The lead variant rs12044778 in GPR61 regulates the gene expression of nearby genes. Plot (A) displays the transcription factors whose binding is predicted to be affected by the variant rs12044778, and it is expressed in delta, which is the binding affinity between the reference allele and the alternate allele for a specific TF binding motif. (B) shows rs12044778 is at the binding site of EGR-1, ELF-1, GABPA, and NR2F2 transcription factors using K562 cell Chip-Seq experiment from ENCODE. Plot (C) is displayed as normalized gene expression and rs12044778 genotype in Gtex v.8 data with (the number of participants) for each genotype below it.

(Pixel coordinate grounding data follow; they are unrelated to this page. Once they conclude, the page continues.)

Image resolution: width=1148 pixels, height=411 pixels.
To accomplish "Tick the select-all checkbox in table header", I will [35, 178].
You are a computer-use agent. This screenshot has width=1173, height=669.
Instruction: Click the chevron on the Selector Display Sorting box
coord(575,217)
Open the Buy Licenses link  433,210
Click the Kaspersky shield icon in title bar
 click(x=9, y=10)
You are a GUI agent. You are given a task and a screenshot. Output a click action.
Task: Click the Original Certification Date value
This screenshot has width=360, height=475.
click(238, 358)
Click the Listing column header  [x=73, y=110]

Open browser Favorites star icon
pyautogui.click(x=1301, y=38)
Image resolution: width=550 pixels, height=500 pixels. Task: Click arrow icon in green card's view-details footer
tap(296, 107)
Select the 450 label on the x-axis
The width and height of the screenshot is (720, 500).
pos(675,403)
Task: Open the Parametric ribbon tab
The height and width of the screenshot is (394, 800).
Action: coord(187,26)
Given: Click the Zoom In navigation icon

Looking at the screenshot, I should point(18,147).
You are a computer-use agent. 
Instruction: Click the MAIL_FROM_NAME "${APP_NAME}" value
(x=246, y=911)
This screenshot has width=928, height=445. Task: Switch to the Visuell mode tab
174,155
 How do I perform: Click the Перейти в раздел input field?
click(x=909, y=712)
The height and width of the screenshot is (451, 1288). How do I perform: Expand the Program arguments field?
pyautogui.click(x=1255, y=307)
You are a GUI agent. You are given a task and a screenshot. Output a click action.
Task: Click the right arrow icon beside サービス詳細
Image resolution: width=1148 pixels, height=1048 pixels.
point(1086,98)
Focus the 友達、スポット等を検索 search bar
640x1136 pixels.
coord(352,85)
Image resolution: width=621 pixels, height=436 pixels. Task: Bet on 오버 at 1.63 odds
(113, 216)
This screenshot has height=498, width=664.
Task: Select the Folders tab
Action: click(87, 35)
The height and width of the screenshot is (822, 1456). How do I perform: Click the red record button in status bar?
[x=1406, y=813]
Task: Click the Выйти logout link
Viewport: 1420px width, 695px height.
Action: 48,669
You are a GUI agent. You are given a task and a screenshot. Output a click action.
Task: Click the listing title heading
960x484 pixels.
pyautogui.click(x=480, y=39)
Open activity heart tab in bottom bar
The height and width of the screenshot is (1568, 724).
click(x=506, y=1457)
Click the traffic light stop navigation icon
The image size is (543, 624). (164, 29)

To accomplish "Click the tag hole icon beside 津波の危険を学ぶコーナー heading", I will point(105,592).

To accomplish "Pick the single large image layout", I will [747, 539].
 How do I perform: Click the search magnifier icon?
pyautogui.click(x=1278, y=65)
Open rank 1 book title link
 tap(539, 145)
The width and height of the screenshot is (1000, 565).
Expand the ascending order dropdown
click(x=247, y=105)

The variant rs12044778 decreases the gene expression of GPR61 in nerve tibial, increases AMIGO1 expression in subcutaneous adipose tissue, and increases ATXN7L2 gene expression in the cerebellum.

Figure 5.

The tissue-specific interaction of the lead variant rs12044778 with nearby genes. Hi-C Interaction analysis of the rs12044778 locus in Adipose-Progenitor Mesenchymal Stem Cells (A) and astrocyte of the cerebellum (B). (A) Heatmap depicting the Hi-C contact map of chromosome 1, highlighting the interaction frequencies within a specific genomic region. Topologically associating domains (TADs) are indicated by triangles, demarcating the structural units of chromosomal folding. (B) Bar and dot plots represent the bias-removed interaction frequencies (bars) and their corresponding distance-normalized interaction frequencies (dots), providing a detailed view of the chromatin interactions within and across the TAD boundaries. (C) Chromosome ideogram with gene annotations (D) and blue interaction arcs. The arcs visualize physical contacts between regions, elucidating the three-dimensional organization of the genome in relation to gene regulatory elements and the SNP rs12044778.

Figure 6.

The expression profile of nearby genes regulated by rs12044778 in humans. (A) The bar graph is the gene expression in nTPM of GPR61, GNAI3, AMIGO1, and ATXN7L2 gene expression in the subcutaneous adipose tissues (ADIP) hippocampus (HIP), pituitary gland (PIT), cerebellum (CER), and hypothalamus (HYP). (B) The box-whisker plot is the gene expression in nTPM of GPR61, GNAI3, AMIGO1, and ATXN7L2 gene expression the hypothalamic the arcuate nucleus (ARC), dorsomedial hypothalamic nucleus (DMH), lateral hypothalamic area (LHA), ventromedial hypothalamic nucleus (VMH), and preoptic area (POA).